→ Exercise instructions: An exact copy of the entries below is the expected answer.

→ Data for analysis:
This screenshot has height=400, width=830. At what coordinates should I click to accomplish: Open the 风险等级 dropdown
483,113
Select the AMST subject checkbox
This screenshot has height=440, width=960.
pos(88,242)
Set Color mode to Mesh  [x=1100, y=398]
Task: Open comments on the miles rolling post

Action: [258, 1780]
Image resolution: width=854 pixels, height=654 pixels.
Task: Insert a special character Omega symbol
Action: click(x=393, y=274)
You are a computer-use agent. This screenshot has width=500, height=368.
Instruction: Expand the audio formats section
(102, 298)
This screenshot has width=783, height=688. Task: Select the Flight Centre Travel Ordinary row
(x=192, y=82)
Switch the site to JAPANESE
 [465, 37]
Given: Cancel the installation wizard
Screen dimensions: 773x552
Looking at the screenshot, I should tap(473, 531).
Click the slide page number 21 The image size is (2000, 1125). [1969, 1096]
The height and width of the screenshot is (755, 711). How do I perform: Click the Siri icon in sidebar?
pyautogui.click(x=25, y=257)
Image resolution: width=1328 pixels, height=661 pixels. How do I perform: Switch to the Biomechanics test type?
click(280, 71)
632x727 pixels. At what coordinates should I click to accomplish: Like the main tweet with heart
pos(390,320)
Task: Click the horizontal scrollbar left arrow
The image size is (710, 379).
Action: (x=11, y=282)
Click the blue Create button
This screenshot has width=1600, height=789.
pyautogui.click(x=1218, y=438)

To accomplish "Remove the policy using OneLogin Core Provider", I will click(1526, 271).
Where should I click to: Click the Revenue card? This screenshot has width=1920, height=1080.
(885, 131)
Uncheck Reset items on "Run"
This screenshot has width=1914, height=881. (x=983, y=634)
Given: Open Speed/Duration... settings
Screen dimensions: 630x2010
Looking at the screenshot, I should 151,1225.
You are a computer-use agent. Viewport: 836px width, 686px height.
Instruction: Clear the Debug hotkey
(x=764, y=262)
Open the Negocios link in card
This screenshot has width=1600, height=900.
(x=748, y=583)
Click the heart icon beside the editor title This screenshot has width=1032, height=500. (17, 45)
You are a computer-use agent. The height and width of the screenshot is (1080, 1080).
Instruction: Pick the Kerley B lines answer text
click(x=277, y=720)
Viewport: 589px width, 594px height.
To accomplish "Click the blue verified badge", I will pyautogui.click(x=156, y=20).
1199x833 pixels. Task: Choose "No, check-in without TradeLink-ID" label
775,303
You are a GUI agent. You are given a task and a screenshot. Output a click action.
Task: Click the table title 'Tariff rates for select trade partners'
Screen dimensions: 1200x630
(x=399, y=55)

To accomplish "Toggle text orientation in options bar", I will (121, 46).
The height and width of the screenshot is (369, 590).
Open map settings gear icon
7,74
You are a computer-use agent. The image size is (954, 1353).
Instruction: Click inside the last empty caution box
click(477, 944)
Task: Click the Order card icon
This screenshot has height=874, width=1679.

→ Exercise solution:
This screenshot has height=400, width=830. At what coordinates should I click to accomplish: Open the 风险等级 dropdown
483,113
Select the AMST subject checkbox
This screenshot has height=440, width=960.
pos(88,242)
Set Color mode to Mesh  [x=1100, y=398]
Task: Open comments on the miles rolling post

Action: [258, 1780]
Image resolution: width=854 pixels, height=654 pixels.
Task: Insert a special character Omega symbol
Action: click(x=393, y=274)
You are a computer-use agent. This screenshot has width=500, height=368.
Instruction: Expand the audio formats section
(102, 298)
This screenshot has width=783, height=688. Task: Select the Flight Centre Travel Ordinary row
(x=192, y=82)
Switch the site to JAPANESE
 [465, 37]
Given: Cancel the installation wizard
Screen dimensions: 773x552
Looking at the screenshot, I should tap(473, 531).
Click the slide page number 21 The image size is (2000, 1125). [1969, 1096]
The height and width of the screenshot is (755, 711). How do I perform: Click the Siri icon in sidebar?
pyautogui.click(x=25, y=257)
Image resolution: width=1328 pixels, height=661 pixels. How do I perform: Switch to the Biomechanics test type?
click(280, 71)
632x727 pixels. At what coordinates should I click to accomplish: Like the main tweet with heart
pos(390,320)
Task: Click the horizontal scrollbar left arrow
The image size is (710, 379).
Action: (x=11, y=282)
Click the blue Create button
This screenshot has width=1600, height=789.
pyautogui.click(x=1218, y=438)

To accomplish "Remove the policy using OneLogin Core Provider", I will click(1526, 271).
Where should I click to: Click the Revenue card? This screenshot has width=1920, height=1080.
(885, 131)
Uncheck Reset items on "Run"
This screenshot has width=1914, height=881. (x=983, y=634)
Given: Open Speed/Duration... settings
Screen dimensions: 630x2010
Looking at the screenshot, I should 151,1225.
You are a computer-use agent. Viewport: 836px width, 686px height.
Instruction: Clear the Debug hotkey
(x=764, y=262)
Open the Negocios link in card
This screenshot has width=1600, height=900.
(x=748, y=583)
Click the heart icon beside the editor title This screenshot has width=1032, height=500. (17, 45)
You are a computer-use agent. The height and width of the screenshot is (1080, 1080).
Instruction: Pick the Kerley B lines answer text
click(x=277, y=720)
Viewport: 589px width, 594px height.
To accomplish "Click the blue verified badge", I will pyautogui.click(x=156, y=20).
1199x833 pixels. Task: Choose "No, check-in without TradeLink-ID" label
775,303
You are a GUI agent. You are given a task and a screenshot. Output a click action.
Task: Click the table title 'Tariff rates for select trade partners'
Screen dimensions: 1200x630
(x=399, y=55)

To accomplish "Toggle text orientation in options bar", I will (121, 46).
The height and width of the screenshot is (369, 590).
Open map settings gear icon
7,74
You are a computer-use agent. The image size is (954, 1353).
Instruction: Click inside the last empty caution box
click(477, 944)
Task: Click the Order card icon
This screenshot has height=874, width=1679.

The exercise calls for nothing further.